Task goal:
Go to the line with "Screen dimensions: 911x512" in the records below, then output it and each following line exactly, up to and including the line with "The width and". Skip pictures and add nothing.

Raw data:
##############################

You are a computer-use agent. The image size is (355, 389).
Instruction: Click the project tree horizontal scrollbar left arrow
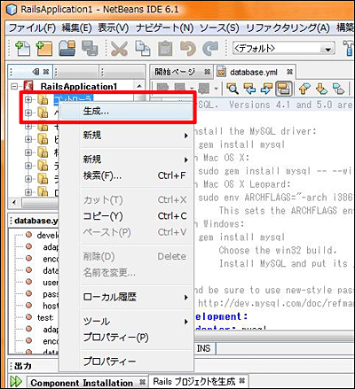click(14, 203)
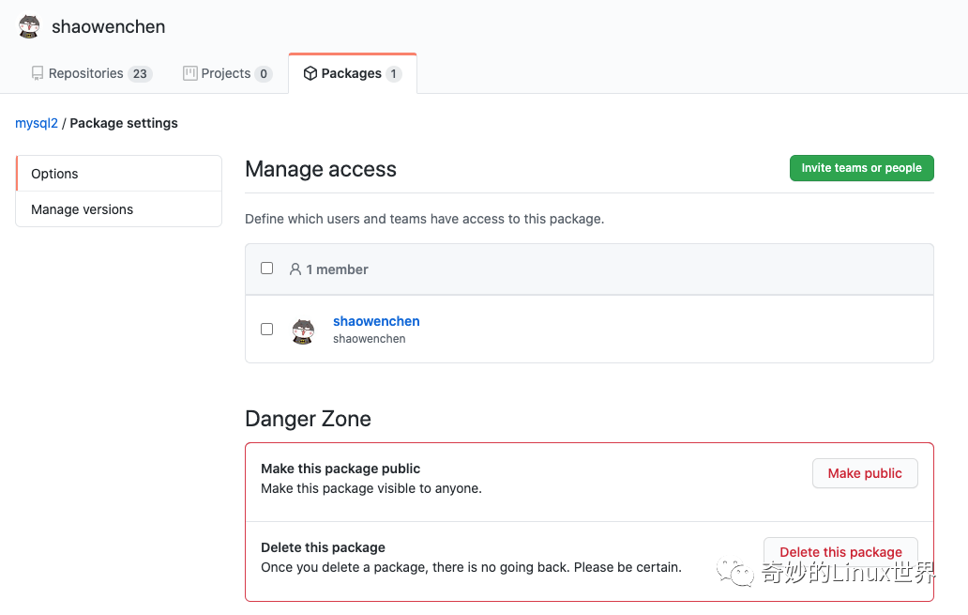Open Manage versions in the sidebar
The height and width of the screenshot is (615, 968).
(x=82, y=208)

##############################

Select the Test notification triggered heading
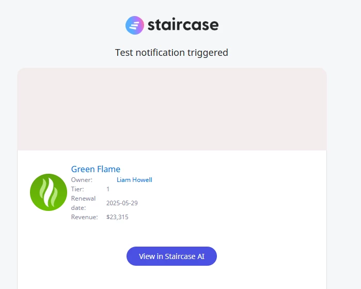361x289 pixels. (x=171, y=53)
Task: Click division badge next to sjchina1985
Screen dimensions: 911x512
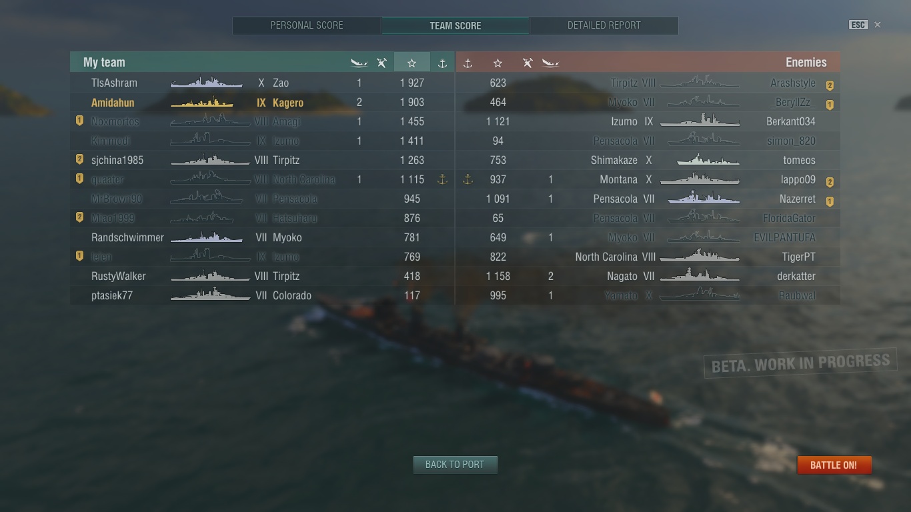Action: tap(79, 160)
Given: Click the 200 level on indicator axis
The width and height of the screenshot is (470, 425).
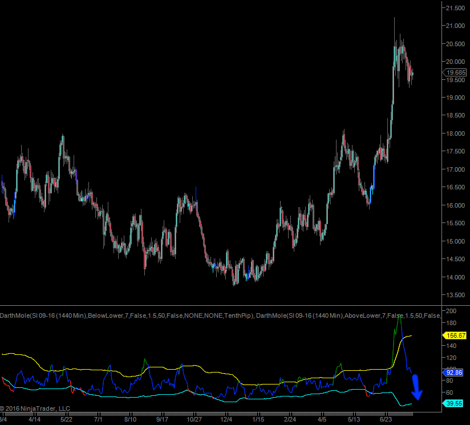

##############################

Answer area:
Screen dimensions: 911x512
Action: tap(79, 160)
Given: Click the 200 level on indicator axis
The width and height of the screenshot is (470, 425).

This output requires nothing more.